Year Ended December 31, 2005 as Compared to December 31, 2004. For 2005, consolidated operating income increased $675 million, compared to 2004. Increased operating income was due primarily to the gain in 2005 resulting from the DEFS disposition transaction and the charge in 2004 associated with the sale of the Southeast Plants in 2005, partially offset by charges in 2005 related to the discontinuance of certain cash flow hedges entered into to hedge Field Services’ commodity price risk, charges in 2005 related to the termination of structured power contracts in the Southeast region and increased liabilities associated with mutual insurance companies.

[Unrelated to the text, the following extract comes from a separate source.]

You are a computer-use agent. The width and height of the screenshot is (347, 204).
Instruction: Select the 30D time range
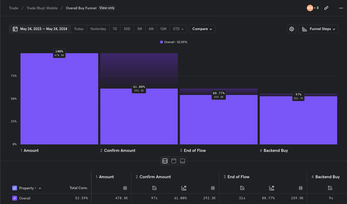pyautogui.click(x=127, y=29)
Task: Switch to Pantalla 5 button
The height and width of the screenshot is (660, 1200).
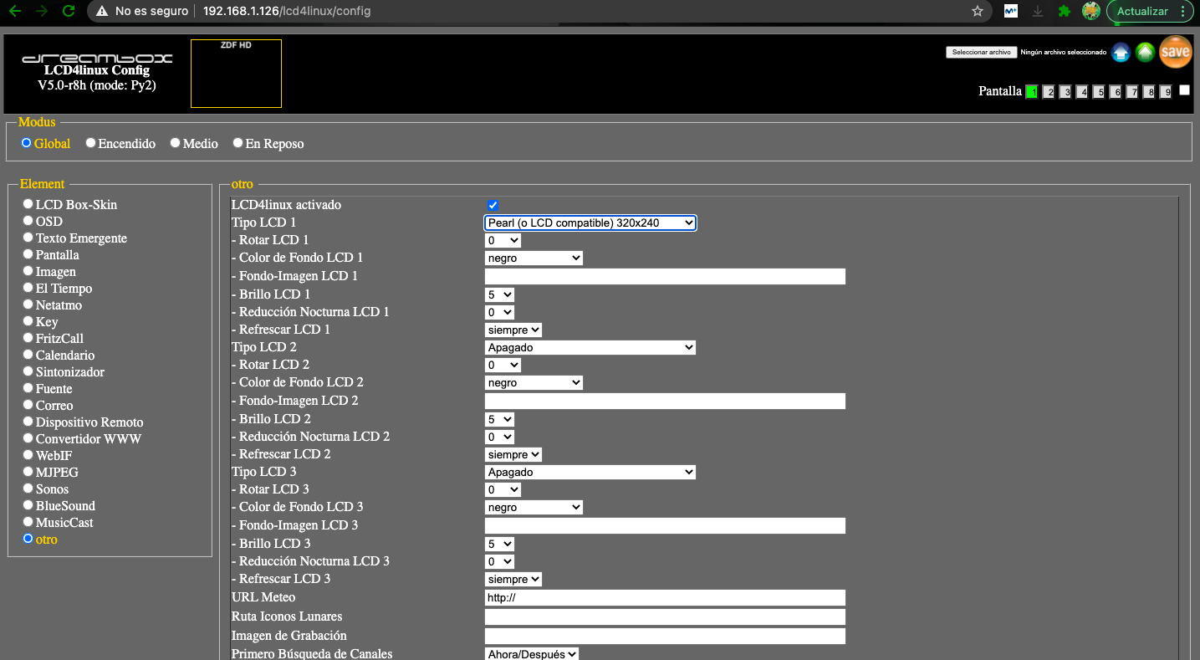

Other drivers to operating income are discussed above. For more detailed discussions, see the segment discussions that follow.

 

Consolidated Other Income and Expenses

Year Ended December 31, 2006 as Compared to December 31, 2005. For 2006, consolidated other income and expenses decreased $801 million, compared to 2005. The decrease was due primarily to the $1,245 million pre-tax gains on sales of equity investments recorded in 2005, primarily associated with the sale of TEPPCO GP and Duke Energy’s limited partner interest in TEPPCO LP, partially offset by an increase of approximately $253 million in equity in earnings of unconsolidated affiliates due primarily to the deconsolidation of DEFS starting July 1, 2005 and an increase of approximately $115 million of interest income resulting primarily from favorable income tax settlements in 2006.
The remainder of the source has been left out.